Exercise: Only the lines from the one containing "Open Nnamdi's profile from first tweet name" to the end of the data below belong in the answer, each repeated exactly; no pictures.

Data to process:
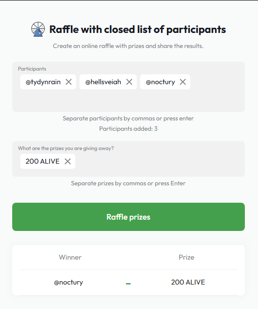Remove participant @hellsveiah with its X icon

(129, 82)
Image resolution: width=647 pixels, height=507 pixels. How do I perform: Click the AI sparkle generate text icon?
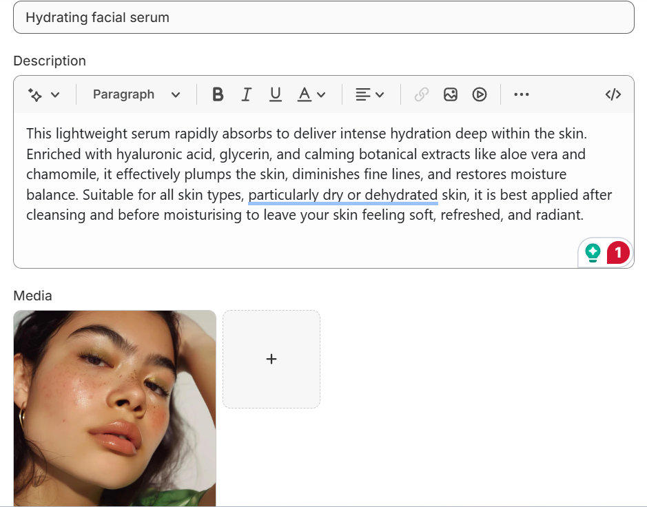[35, 94]
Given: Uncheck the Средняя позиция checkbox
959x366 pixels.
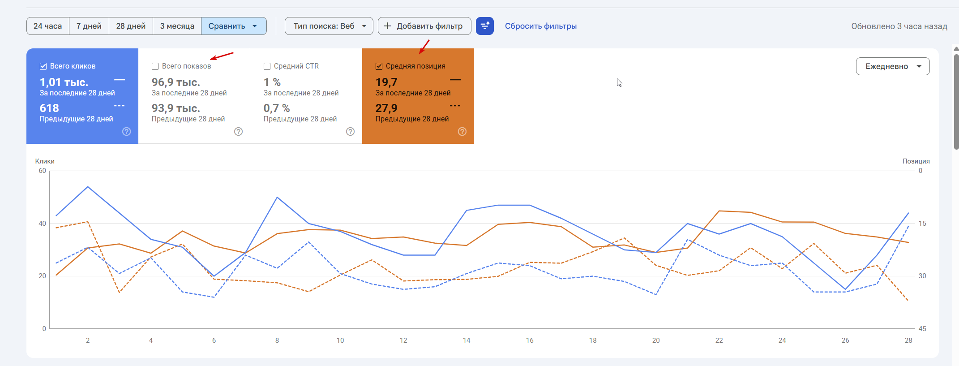Looking at the screenshot, I should click(x=379, y=66).
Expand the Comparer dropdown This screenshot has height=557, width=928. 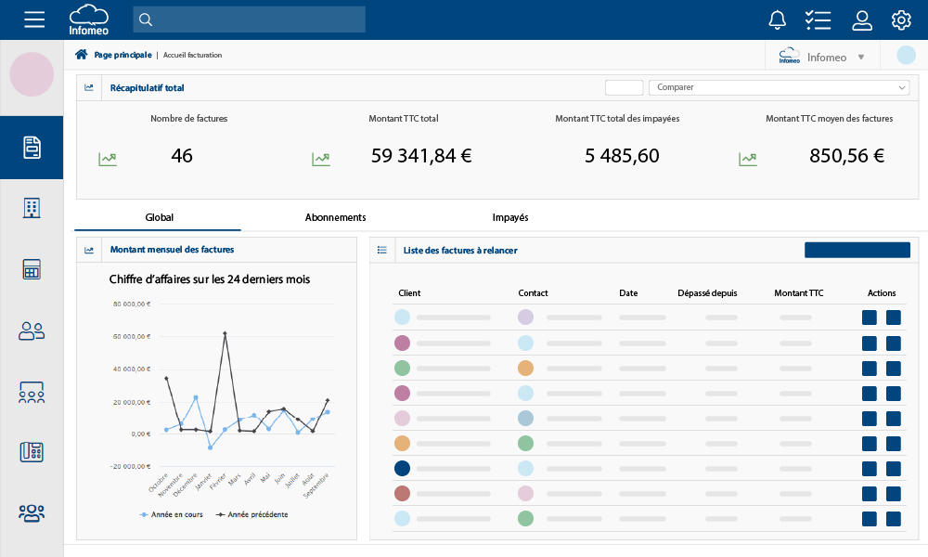[779, 87]
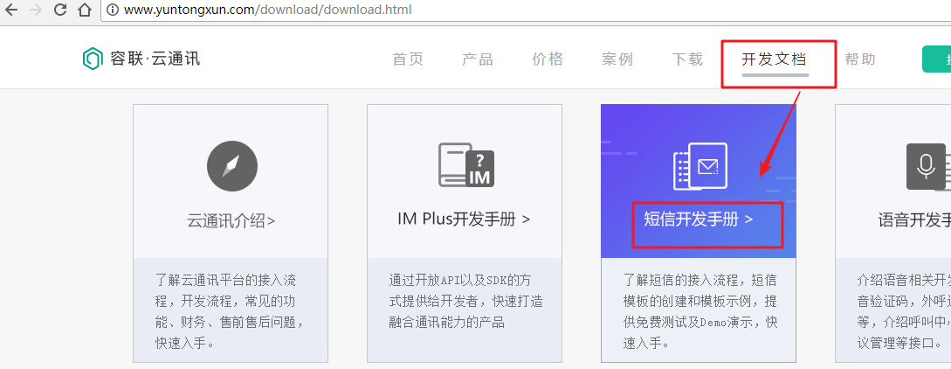Image resolution: width=951 pixels, height=369 pixels.
Task: Select the 下载 navigation item
Action: pyautogui.click(x=687, y=59)
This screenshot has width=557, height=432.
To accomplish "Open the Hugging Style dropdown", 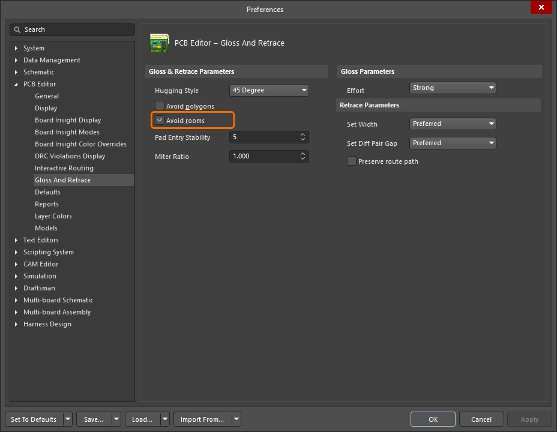I will (269, 90).
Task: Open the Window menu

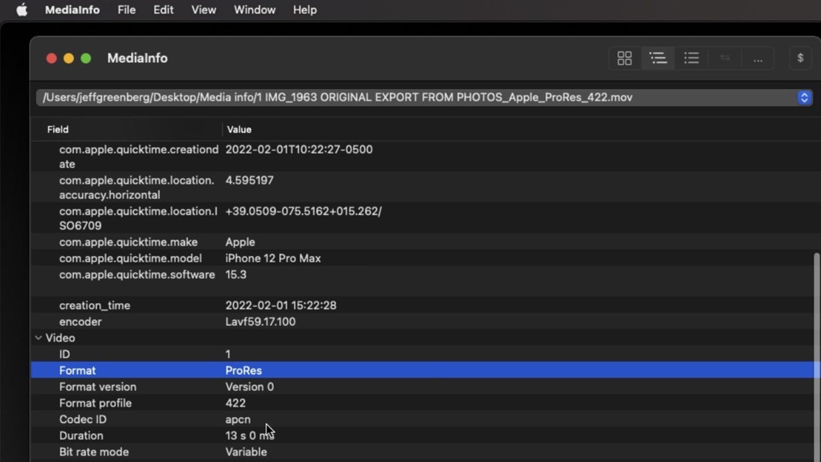Action: click(x=255, y=10)
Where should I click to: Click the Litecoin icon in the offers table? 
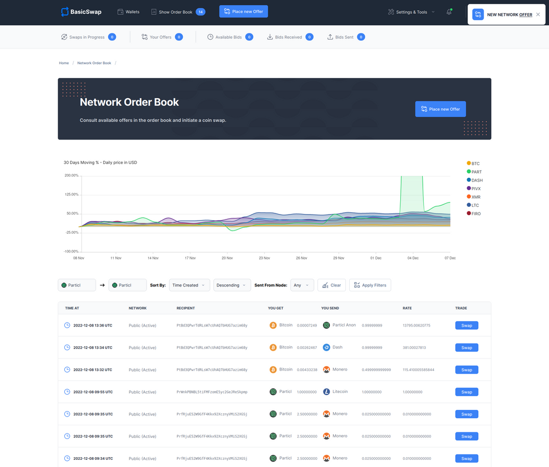pyautogui.click(x=326, y=392)
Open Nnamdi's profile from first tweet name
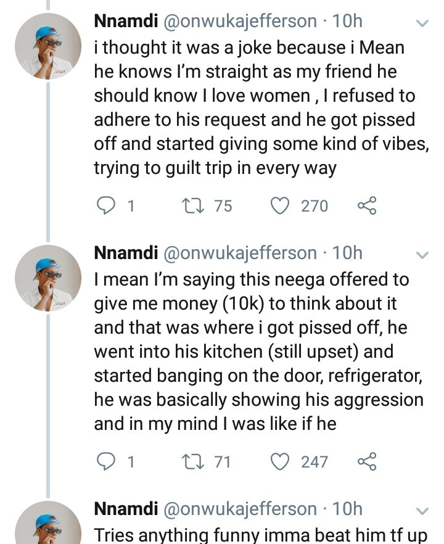This screenshot has width=444, height=544. [126, 21]
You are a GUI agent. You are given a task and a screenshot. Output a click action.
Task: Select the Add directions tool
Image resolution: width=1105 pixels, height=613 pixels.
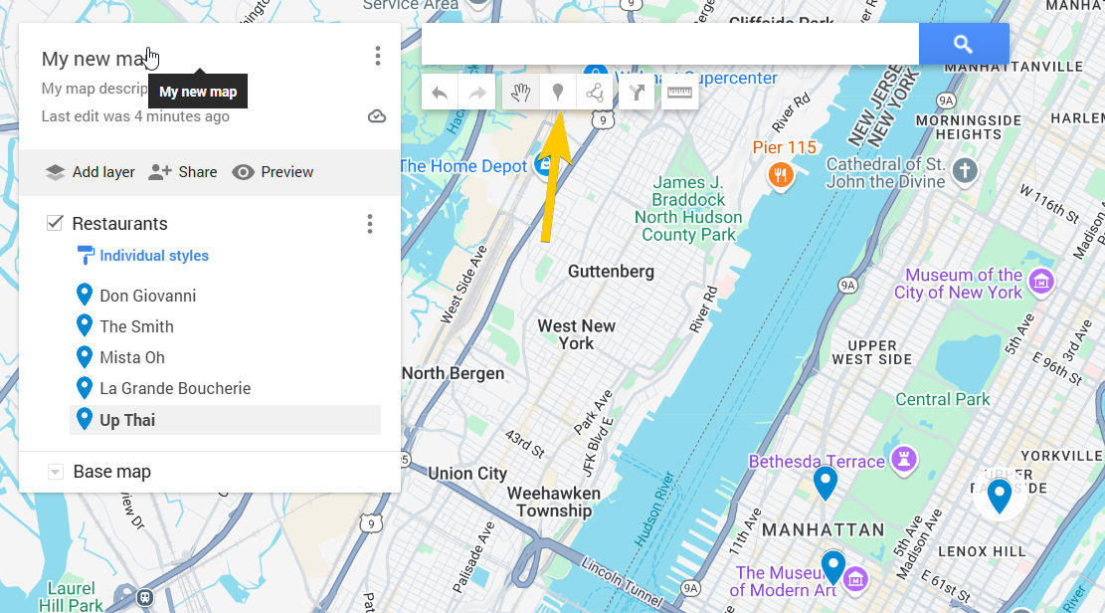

Task output:
Open Nnamdi's profile from first tweet name
This screenshot has width=444, height=544. [126, 21]
You are a GUI agent. You are given a task and a screenshot. Output a click action.
Task: Select the Add directions tool
Image resolution: width=1105 pixels, height=613 pixels.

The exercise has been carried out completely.